Most patients have surgery to remove as much of the tumor as possible. The type of surgery will be part of your overall treatment plan, based on your type of ovarian cancer and its stage, such as:
- Hysterectomy: A surgical procedure to remove the uterus, including the cervix. If the uterus and cervix are taken out through the vagina, the operation is called a vaginal hysterectomy. If the uterus and cervix are taken out through a large incision in the abdomen, the operation is called a total abdominal hysterectomy. If the uterus and cervix are taken out through a small incision in the abdomen using a laparoscope, the operation is called a total laparoscopic hysterectomy.

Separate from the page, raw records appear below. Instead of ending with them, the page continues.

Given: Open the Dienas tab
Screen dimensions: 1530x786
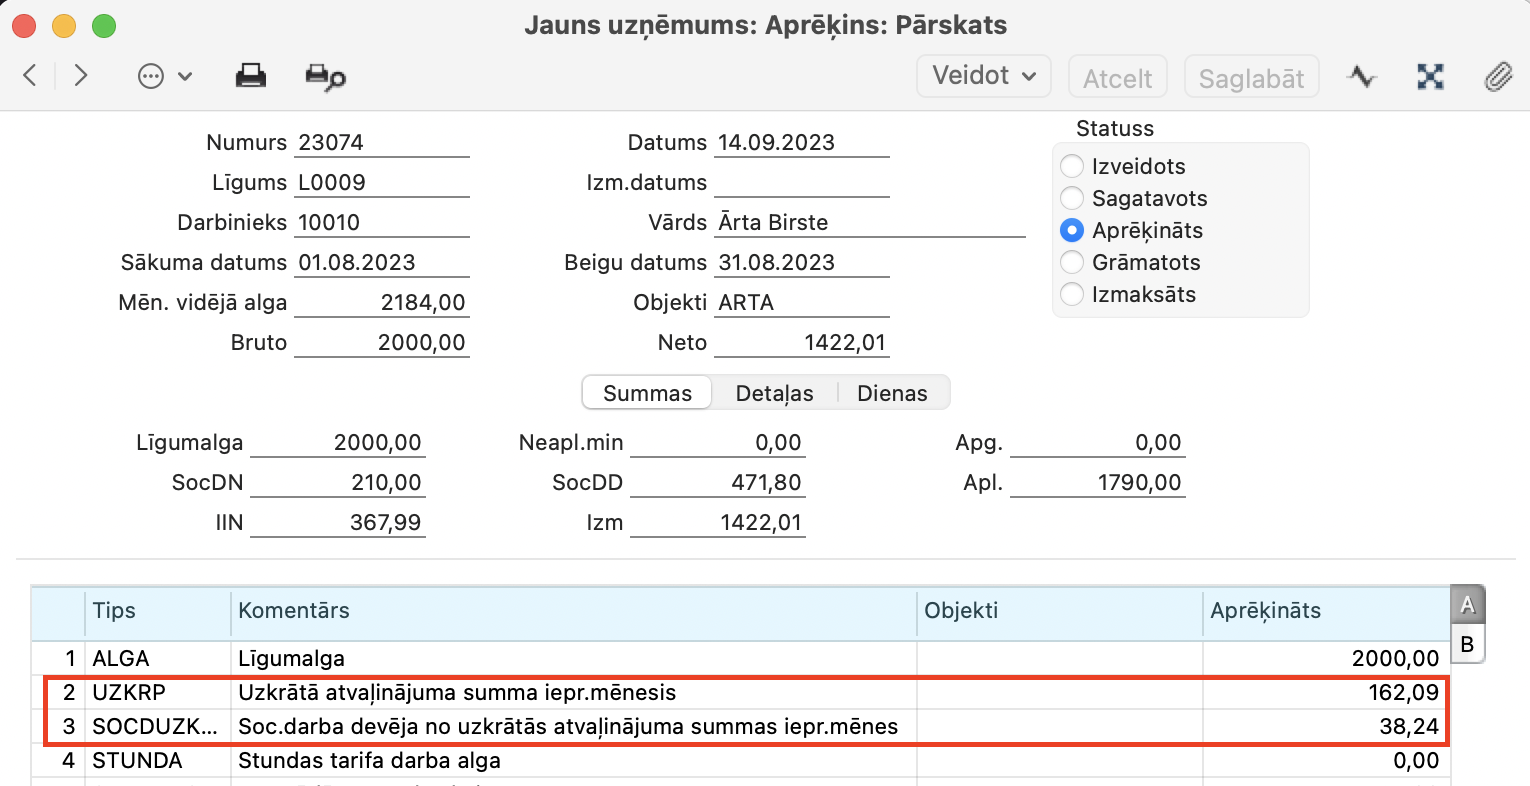Looking at the screenshot, I should pos(892,393).
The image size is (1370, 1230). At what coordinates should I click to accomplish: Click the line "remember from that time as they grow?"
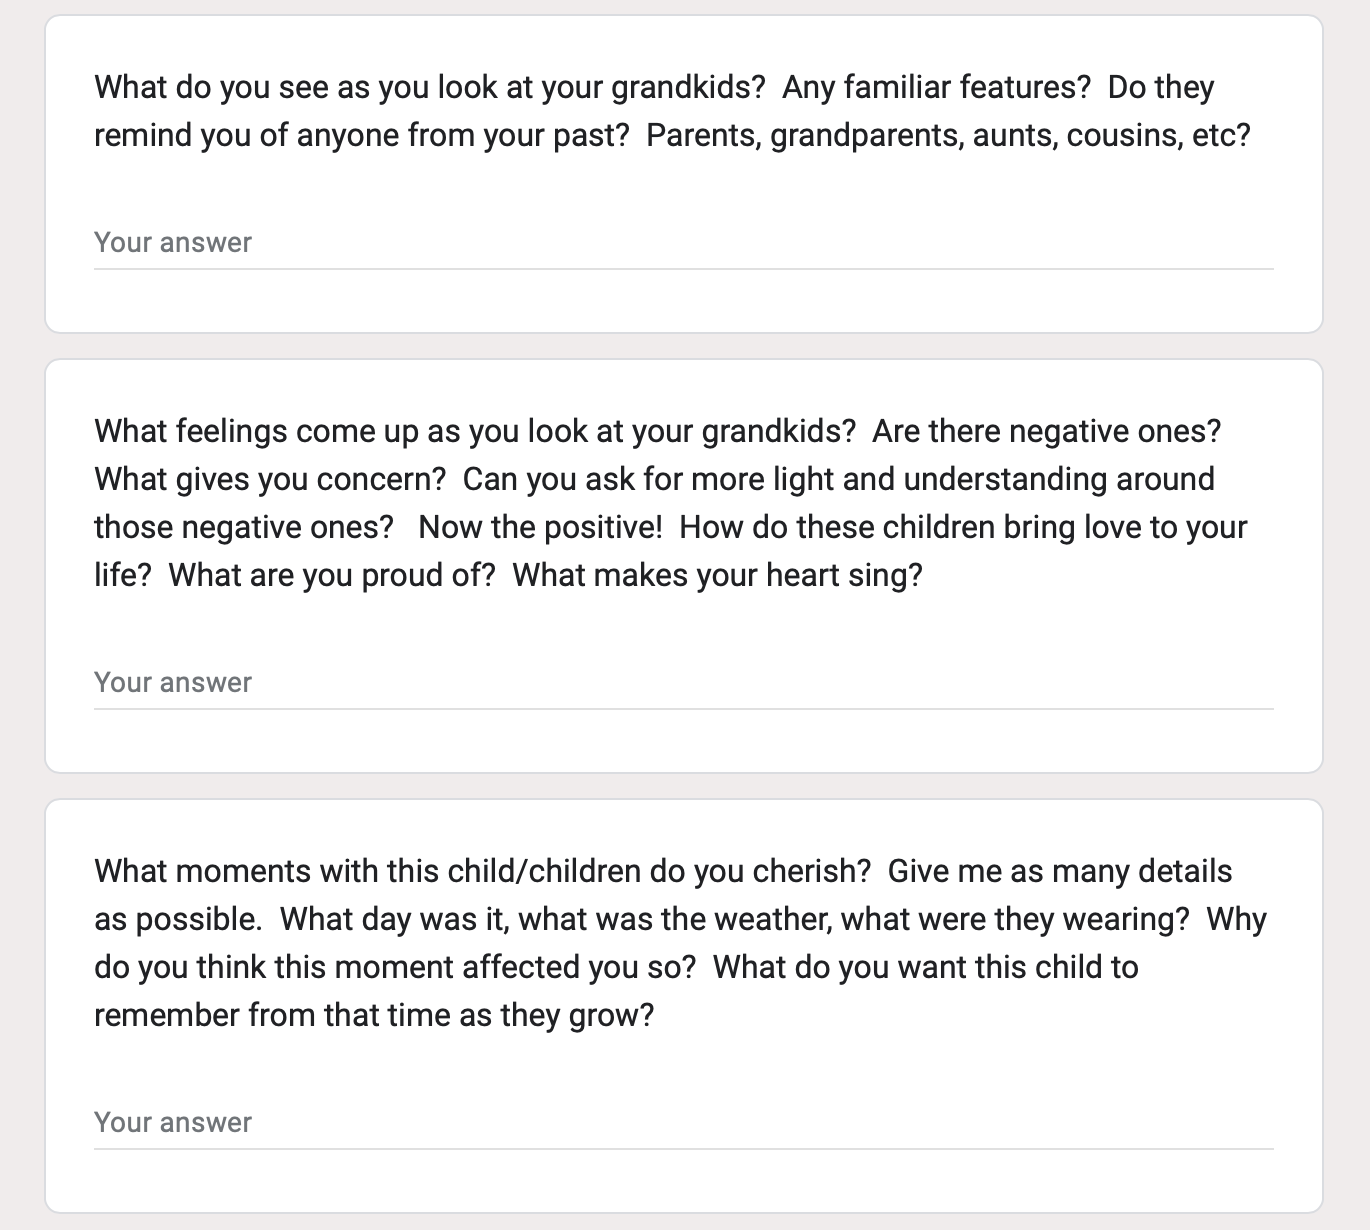[x=374, y=1016]
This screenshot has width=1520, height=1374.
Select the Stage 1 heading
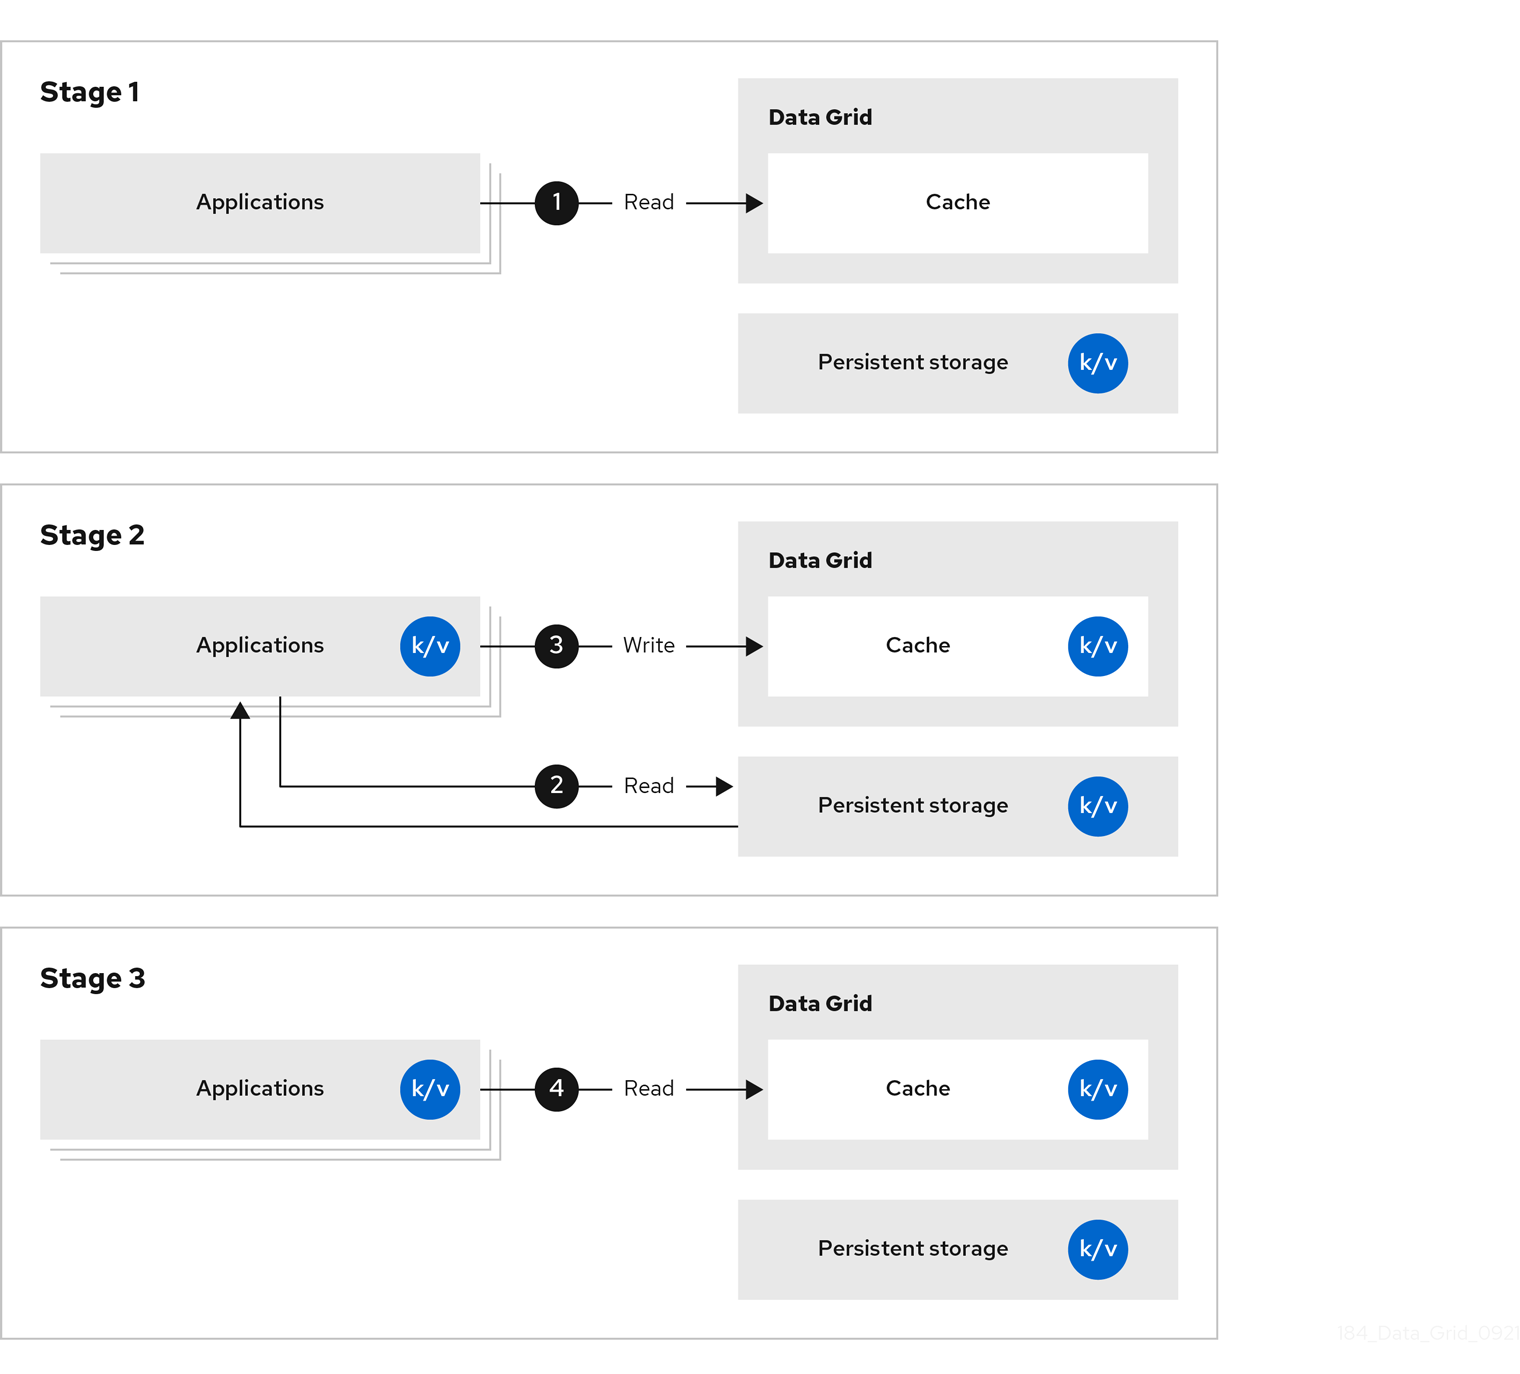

- Unilateral salpingo-oophorectomy: A surgical procedure to remove one ovary and one fallopian tube.
- Bilateral salpingo-oophorectomy: A surgical procedure to remove both ovaries and both fallopian tubes.
- Omentectomy: A surgical procedure to remove the omentum — a piece of the tissue lining the abdominal wall.
- Lymph node biopsy: The removal of all or part of a lymph node. A pathologist views the tissue under a microscope to look for cancer cells.
- Laparoscopic Treatment: This minimally-invasive surgical procedure may be used to evaluate and remove complex ovarian cysts, and to treat early and certain advanced or recurrent ovarian cancers.